- **Task**: Can you write out every row below as a numbered list, leaving out any blank lines?

--- START OF Dataset records ---

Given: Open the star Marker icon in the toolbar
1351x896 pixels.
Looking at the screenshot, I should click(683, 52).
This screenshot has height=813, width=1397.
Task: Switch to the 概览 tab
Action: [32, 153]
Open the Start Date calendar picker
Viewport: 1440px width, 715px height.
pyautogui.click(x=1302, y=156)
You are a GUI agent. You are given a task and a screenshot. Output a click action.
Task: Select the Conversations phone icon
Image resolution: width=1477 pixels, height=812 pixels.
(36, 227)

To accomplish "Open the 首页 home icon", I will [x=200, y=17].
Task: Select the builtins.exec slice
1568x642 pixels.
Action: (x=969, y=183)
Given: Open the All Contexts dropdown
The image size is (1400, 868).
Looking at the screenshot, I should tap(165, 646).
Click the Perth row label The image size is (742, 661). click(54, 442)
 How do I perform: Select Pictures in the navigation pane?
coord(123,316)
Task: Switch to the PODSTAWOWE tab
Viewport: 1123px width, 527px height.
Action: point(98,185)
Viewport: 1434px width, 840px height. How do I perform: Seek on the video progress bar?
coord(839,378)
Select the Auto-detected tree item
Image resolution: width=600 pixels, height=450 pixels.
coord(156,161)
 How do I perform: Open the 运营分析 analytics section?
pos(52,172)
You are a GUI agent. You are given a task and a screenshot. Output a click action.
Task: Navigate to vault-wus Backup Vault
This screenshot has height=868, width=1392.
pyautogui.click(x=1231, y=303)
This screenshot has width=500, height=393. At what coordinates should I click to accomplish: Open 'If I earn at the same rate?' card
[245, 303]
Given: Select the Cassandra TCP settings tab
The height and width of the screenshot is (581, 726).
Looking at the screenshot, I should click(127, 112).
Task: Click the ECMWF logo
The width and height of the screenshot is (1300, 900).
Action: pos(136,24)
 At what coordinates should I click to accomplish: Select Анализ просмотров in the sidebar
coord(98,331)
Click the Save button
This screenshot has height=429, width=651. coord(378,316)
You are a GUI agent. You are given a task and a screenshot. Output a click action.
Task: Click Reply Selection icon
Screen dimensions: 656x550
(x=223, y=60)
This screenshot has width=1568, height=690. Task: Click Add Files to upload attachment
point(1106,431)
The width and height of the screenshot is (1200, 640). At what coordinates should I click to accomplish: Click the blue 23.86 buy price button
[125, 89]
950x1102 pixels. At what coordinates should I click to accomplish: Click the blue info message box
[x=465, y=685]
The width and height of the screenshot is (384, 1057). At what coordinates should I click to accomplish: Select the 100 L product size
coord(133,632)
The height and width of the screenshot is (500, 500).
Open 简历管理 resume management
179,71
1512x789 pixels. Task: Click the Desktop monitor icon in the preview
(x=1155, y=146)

--- END OF Dataset records ---

- **Exercise answer**:
1. Given: Open the star Marker icon in the toolbar
2. 1351x896 pixels.
3. Looking at the screenshot, I should click(683, 52).
4. This screenshot has height=813, width=1397.
5. Task: Switch to the 概览 tab
6. Action: [32, 153]
7. Open the Start Date calendar picker
8. Viewport: 1440px width, 715px height.
9. pyautogui.click(x=1302, y=156)
10. You are a GUI agent. You are given a task and a screenshot. Output a click action.
11. Task: Select the Conversations phone icon
12. Image resolution: width=1477 pixels, height=812 pixels.
13. (36, 227)
14. To accomplish "Open the 首页 home icon", I will [x=200, y=17].
15. Task: Select the builtins.exec slice
16. 1568x642 pixels.
17. Action: (x=969, y=183)
18. Given: Open the All Contexts dropdown
19. The image size is (1400, 868).
20. Looking at the screenshot, I should tap(165, 646).
21. Click the Perth row label The image size is (742, 661). click(54, 442)
22.  How do I perform: Select Pictures in the navigation pane?
23. coord(123,316)
24. Task: Switch to the PODSTAWOWE tab
25. Viewport: 1123px width, 527px height.
26. Action: point(98,185)
27. Viewport: 1434px width, 840px height. How do I perform: Seek on the video progress bar?
28. coord(839,378)
29. Select the Auto-detected tree item
30. Image resolution: width=600 pixels, height=450 pixels.
31. coord(156,161)
32.  How do I perform: Open the 运营分析 analytics section?
33. pos(52,172)
34. You are a GUI agent. You are given a task and a screenshot. Output a click action.
35. Task: Navigate to vault-wus Backup Vault
36. This screenshot has height=868, width=1392.
37. pyautogui.click(x=1231, y=303)
38. This screenshot has width=500, height=393. At what coordinates should I click to accomplish: Open 'If I earn at the same rate?' card
39. [245, 303]
40. Given: Select the Cassandra TCP settings tab
41. The height and width of the screenshot is (581, 726).
42. Looking at the screenshot, I should click(127, 112).
43. Task: Click the ECMWF logo
44. The width and height of the screenshot is (1300, 900).
45. Action: pos(136,24)
46.  At what coordinates should I click to accomplish: Select Анализ просмотров in the sidebar
47. coord(98,331)
48. Click the Save button
49. This screenshot has height=429, width=651. coord(378,316)
50. You are a GUI agent. You are given a task and a screenshot. Output a click action.
51. Task: Click Reply Selection icon
52. Screen dimensions: 656x550
53. (x=223, y=60)
54. This screenshot has width=1568, height=690. Task: Click Add Files to upload attachment
55. point(1106,431)
56. The width and height of the screenshot is (1200, 640). At what coordinates should I click to accomplish: Click the blue 23.86 buy price button
57. [125, 89]
58. 950x1102 pixels. At what coordinates should I click to accomplish: Click the blue info message box
59. [x=465, y=685]
60. The width and height of the screenshot is (384, 1057). At what coordinates should I click to accomplish: Select the 100 L product size
61. coord(133,632)
62. The height and width of the screenshot is (500, 500).
63. Open 简历管理 resume management
64. 179,71
65. 1512x789 pixels. Task: Click the Desktop monitor icon in the preview
66. (x=1155, y=146)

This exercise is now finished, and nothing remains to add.